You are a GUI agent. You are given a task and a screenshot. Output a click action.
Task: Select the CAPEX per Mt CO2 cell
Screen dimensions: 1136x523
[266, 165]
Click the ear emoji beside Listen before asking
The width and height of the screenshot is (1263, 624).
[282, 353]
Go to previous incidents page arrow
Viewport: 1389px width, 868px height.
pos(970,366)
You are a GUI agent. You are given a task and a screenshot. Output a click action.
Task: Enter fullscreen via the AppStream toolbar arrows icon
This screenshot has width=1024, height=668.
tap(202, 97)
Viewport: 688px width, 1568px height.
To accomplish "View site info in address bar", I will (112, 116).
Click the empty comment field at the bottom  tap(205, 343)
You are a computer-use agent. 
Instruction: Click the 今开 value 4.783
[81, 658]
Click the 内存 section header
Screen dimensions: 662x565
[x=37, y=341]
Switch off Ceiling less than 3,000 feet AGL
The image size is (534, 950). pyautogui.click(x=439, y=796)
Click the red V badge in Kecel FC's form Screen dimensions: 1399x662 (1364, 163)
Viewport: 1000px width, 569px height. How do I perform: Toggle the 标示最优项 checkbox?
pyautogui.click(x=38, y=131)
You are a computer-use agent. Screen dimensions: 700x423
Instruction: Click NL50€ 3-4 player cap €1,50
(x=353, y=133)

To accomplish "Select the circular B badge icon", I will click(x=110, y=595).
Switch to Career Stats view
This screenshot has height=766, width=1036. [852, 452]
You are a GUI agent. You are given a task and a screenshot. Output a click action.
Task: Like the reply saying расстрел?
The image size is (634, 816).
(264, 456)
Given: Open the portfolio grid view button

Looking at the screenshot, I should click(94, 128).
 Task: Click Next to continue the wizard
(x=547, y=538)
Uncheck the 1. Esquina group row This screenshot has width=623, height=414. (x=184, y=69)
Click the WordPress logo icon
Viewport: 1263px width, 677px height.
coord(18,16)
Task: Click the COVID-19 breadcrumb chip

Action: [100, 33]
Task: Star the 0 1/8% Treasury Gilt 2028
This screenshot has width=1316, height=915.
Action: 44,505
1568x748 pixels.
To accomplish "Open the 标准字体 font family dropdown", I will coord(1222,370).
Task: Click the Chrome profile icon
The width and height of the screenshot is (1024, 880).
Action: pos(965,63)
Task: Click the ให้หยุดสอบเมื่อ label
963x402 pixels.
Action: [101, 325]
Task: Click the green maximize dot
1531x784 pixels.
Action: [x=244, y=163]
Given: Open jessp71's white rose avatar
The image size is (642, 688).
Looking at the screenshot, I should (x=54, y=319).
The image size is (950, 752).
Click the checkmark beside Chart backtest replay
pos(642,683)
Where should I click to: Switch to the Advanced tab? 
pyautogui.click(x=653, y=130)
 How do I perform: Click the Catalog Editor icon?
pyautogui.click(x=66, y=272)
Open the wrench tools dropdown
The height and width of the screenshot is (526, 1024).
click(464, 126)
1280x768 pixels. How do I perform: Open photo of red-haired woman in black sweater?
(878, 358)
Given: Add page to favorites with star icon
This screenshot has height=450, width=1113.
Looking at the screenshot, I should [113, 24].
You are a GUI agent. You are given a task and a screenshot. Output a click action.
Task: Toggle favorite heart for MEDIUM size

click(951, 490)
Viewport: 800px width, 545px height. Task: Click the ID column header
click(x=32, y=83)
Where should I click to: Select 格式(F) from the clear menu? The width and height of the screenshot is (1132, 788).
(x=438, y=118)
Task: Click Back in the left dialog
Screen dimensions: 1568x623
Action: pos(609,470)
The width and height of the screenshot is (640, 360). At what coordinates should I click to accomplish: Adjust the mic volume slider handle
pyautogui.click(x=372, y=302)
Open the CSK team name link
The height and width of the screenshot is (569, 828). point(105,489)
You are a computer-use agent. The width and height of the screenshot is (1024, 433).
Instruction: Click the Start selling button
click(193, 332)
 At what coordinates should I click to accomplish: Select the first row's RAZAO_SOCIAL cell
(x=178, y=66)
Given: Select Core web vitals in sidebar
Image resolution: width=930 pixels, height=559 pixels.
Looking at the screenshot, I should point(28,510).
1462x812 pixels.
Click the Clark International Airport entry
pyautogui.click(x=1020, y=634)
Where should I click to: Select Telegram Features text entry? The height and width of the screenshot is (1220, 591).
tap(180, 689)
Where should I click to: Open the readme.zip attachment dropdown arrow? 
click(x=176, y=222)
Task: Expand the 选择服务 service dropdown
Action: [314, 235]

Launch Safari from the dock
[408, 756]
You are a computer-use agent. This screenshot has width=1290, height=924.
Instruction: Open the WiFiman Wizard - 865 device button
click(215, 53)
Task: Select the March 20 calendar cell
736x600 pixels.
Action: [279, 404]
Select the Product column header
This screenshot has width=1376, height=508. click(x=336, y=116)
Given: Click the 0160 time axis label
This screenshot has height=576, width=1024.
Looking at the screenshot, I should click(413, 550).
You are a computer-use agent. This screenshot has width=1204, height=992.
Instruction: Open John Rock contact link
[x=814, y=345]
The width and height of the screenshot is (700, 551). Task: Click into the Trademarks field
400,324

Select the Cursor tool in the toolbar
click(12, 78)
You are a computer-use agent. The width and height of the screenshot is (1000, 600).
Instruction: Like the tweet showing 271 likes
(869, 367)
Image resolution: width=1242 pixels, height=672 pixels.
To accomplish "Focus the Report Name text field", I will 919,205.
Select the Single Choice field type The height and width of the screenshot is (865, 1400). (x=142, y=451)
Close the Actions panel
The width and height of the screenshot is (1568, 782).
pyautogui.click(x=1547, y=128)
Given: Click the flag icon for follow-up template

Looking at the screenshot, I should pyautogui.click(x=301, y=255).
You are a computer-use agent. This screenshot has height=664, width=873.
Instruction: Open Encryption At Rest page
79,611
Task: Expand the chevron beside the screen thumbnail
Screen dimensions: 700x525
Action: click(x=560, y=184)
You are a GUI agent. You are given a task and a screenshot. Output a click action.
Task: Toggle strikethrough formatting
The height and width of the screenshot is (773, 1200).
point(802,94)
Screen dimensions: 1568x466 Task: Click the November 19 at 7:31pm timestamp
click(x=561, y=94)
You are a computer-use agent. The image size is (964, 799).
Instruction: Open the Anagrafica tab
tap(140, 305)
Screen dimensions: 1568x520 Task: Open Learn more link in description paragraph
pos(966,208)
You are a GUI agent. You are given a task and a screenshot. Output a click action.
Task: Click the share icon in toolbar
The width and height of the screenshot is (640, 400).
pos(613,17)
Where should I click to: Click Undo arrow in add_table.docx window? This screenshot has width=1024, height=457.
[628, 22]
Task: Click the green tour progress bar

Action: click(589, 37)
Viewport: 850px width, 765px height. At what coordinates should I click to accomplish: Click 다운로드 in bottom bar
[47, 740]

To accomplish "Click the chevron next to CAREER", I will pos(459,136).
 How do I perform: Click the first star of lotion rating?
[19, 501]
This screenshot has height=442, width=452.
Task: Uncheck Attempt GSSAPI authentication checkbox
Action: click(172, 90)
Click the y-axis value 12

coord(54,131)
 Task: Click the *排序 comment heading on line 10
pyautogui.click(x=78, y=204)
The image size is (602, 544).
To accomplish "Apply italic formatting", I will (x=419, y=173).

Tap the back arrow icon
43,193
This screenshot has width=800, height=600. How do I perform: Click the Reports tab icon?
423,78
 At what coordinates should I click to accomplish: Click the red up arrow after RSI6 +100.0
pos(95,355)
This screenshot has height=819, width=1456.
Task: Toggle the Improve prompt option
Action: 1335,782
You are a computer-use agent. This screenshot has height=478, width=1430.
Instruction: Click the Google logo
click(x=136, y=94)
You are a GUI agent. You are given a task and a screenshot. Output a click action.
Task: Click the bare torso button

Exercise aim: Going line by line, repeat the whole listing exactly.

Response for this exercise:
You are a GUI agent. You are given a task and a screenshot. Output a click action.
Task: Select the CAPEX per Mt CO2 cell
Screen dimensions: 1136x523
[266, 165]
Click the ear emoji beside Listen before asking
The width and height of the screenshot is (1263, 624).
[282, 353]
Go to previous incidents page arrow
Viewport: 1389px width, 868px height.
pos(970,366)
You are a GUI agent. You are given a task and a screenshot. Output a click action.
Task: Enter fullscreen via the AppStream toolbar arrows icon
This screenshot has width=1024, height=668.
tap(202, 97)
Viewport: 688px width, 1568px height.
To accomplish "View site info in address bar", I will (112, 116).
Click the empty comment field at the bottom  tap(205, 343)
You are a computer-use agent. 
Instruction: Click the 今开 value 4.783
[81, 658]
Click the 内存 section header
Screen dimensions: 662x565
[x=37, y=341]
Switch off Ceiling less than 3,000 feet AGL
The image size is (534, 950). pyautogui.click(x=439, y=796)
Click the red V badge in Kecel FC's form Screen dimensions: 1399x662 (1364, 163)
Viewport: 1000px width, 569px height. How do I perform: Toggle the 标示最优项 checkbox?
pyautogui.click(x=38, y=131)
You are a computer-use agent. Screen dimensions: 700x423
Instruction: Click NL50€ 3-4 player cap €1,50
(x=353, y=133)

To accomplish "Select the circular B badge icon", I will click(x=110, y=595).
Switch to Career Stats view
This screenshot has height=766, width=1036. [852, 452]
You are a GUI agent. You are given a task and a screenshot. Output a click action.
Task: Like the reply saying расстрел?
The image size is (634, 816).
(264, 456)
Given: Open the portfolio grid view button

Looking at the screenshot, I should click(94, 128).
 Task: Click Next to continue the wizard
(x=547, y=538)
Uncheck the 1. Esquina group row This screenshot has width=623, height=414. (x=184, y=69)
Click the WordPress logo icon
Viewport: 1263px width, 677px height.
coord(18,16)
Task: Click the COVID-19 breadcrumb chip

Action: [100, 33]
Task: Star the 0 1/8% Treasury Gilt 2028
This screenshot has width=1316, height=915.
Action: 44,505
1568x748 pixels.
To accomplish "Open the 标准字体 font family dropdown", I will coord(1222,370).
Task: Click the Chrome profile icon
The width and height of the screenshot is (1024, 880).
Action: pos(965,63)
Task: Click the ให้หยุดสอบเมื่อ label
963x402 pixels.
Action: [101, 325]
Task: Click the green maximize dot
1531x784 pixels.
Action: [x=244, y=163]
Given: Open jessp71's white rose avatar
The image size is (642, 688).
Looking at the screenshot, I should (x=54, y=319).
The image size is (950, 752).
Click the checkmark beside Chart backtest replay
pos(642,683)
Where should I click to: Switch to the Advanced tab? 
pyautogui.click(x=653, y=130)
 How do I perform: Click the Catalog Editor icon?
pyautogui.click(x=66, y=272)
Open the wrench tools dropdown
The height and width of the screenshot is (526, 1024).
click(464, 126)
1280x768 pixels. How do I perform: Open photo of red-haired woman in black sweater?
(878, 358)
Given: Add page to favorites with star icon
This screenshot has height=450, width=1113.
Looking at the screenshot, I should [113, 24].
You are a GUI agent. You are given a task and a screenshot. Output a click action.
Task: Toggle favorite heart for MEDIUM size

click(951, 490)
Viewport: 800px width, 545px height. Task: Click the ID column header
click(x=32, y=83)
Where should I click to: Select 格式(F) from the clear menu? The width and height of the screenshot is (1132, 788).
(x=438, y=118)
Task: Click Back in the left dialog
Screen dimensions: 1568x623
Action: pos(609,470)
The width and height of the screenshot is (640, 360). At what coordinates should I click to accomplish: Adjust the mic volume slider handle
pyautogui.click(x=372, y=302)
Open the CSK team name link
The height and width of the screenshot is (569, 828). point(105,489)
You are a computer-use agent. The width and height of the screenshot is (1024, 433).
Instruction: Click the Start selling button
click(193, 332)
 At what coordinates should I click to accomplish: Select the first row's RAZAO_SOCIAL cell
(x=178, y=66)
Given: Select Core web vitals in sidebar
Image resolution: width=930 pixels, height=559 pixels.
Looking at the screenshot, I should point(28,510).
1462x812 pixels.
Click the Clark International Airport entry
pyautogui.click(x=1020, y=634)
Where should I click to: Select Telegram Features text entry? The height and width of the screenshot is (1220, 591).
tap(180, 689)
Where should I click to: Open the readme.zip attachment dropdown arrow? 
click(x=176, y=222)
Task: Expand the 选择服务 service dropdown
Action: [314, 235]

Launch Safari from the dock
[408, 756]
You are a computer-use agent. This screenshot has width=1290, height=924.
Instruction: Open the WiFiman Wizard - 865 device button
click(215, 53)
Task: Select the March 20 calendar cell
736x600 pixels.
Action: [279, 404]
Select the Product column header
This screenshot has width=1376, height=508. click(x=336, y=116)
Given: Click the 0160 time axis label
This screenshot has height=576, width=1024.
Looking at the screenshot, I should click(413, 550).
You are a computer-use agent. This screenshot has width=1204, height=992.
Instruction: Open John Rock contact link
[x=814, y=345]
The width and height of the screenshot is (700, 551). Task: Click into the Trademarks field
400,324

Select the Cursor tool in the toolbar
click(12, 78)
You are a computer-use agent. The width and height of the screenshot is (1000, 600).
Instruction: Like the tweet showing 271 likes
(869, 367)
Image resolution: width=1242 pixels, height=672 pixels.
To accomplish "Focus the Report Name text field", I will 919,205.
Select the Single Choice field type The height and width of the screenshot is (865, 1400). (x=142, y=451)
Close the Actions panel
The width and height of the screenshot is (1568, 782).
pyautogui.click(x=1547, y=128)
Given: Click the flag icon for follow-up template

Looking at the screenshot, I should pyautogui.click(x=301, y=255).
You are a computer-use agent. This screenshot has height=664, width=873.
Instruction: Open Encryption At Rest page
79,611
Task: Expand the chevron beside the screen thumbnail
Screen dimensions: 700x525
Action: click(x=560, y=184)
You are a GUI agent. You are given a task and a screenshot. Output a click action.
Task: Toggle strikethrough formatting
The height and width of the screenshot is (773, 1200).
point(802,94)
Screen dimensions: 1568x466 Task: Click the November 19 at 7:31pm timestamp
click(x=561, y=94)
You are a computer-use agent. The image size is (964, 799).
Instruction: Open the Anagrafica tab
tap(140, 305)
Screen dimensions: 1568x520 Task: Open Learn more link in description paragraph
pos(966,208)
You are a GUI agent. You are given a task and a screenshot. Output a click action.
Task: Click the share icon in toolbar
The width and height of the screenshot is (640, 400).
pos(613,17)
Where should I click to: Click Undo arrow in add_table.docx window? This screenshot has width=1024, height=457.
[628, 22]
Task: Click the green tour progress bar

Action: click(589, 37)
Viewport: 850px width, 765px height. At what coordinates should I click to accomplish: Click 다운로드 in bottom bar
[47, 740]

To accomplish "Click the chevron next to CAREER", I will pos(459,136).
 How do I perform: Click the first star of lotion rating?
[19, 501]
This screenshot has height=442, width=452.
Task: Uncheck Attempt GSSAPI authentication checkbox
Action: click(172, 90)
Click the y-axis value 12

coord(54,131)
 Task: Click the *排序 comment heading on line 10
pyautogui.click(x=78, y=204)
The image size is (602, 544).
To accomplish "Apply italic formatting", I will (x=419, y=173).

Tap the back arrow icon
43,193
This screenshot has width=800, height=600. How do I perform: Click the Reports tab icon?
423,78
 At what coordinates should I click to accomplish: Click the red up arrow after RSI6 +100.0
pos(95,355)
This screenshot has height=819, width=1456.
Task: Toggle the Improve prompt option
Action: 1335,782
You are a computer-use agent. This screenshot has height=478, width=1430.
Instruction: Click the Google logo
click(x=136, y=94)
You are a GUI agent. You are given a task and a screenshot. Output a click action.
Task: Click the bare torso button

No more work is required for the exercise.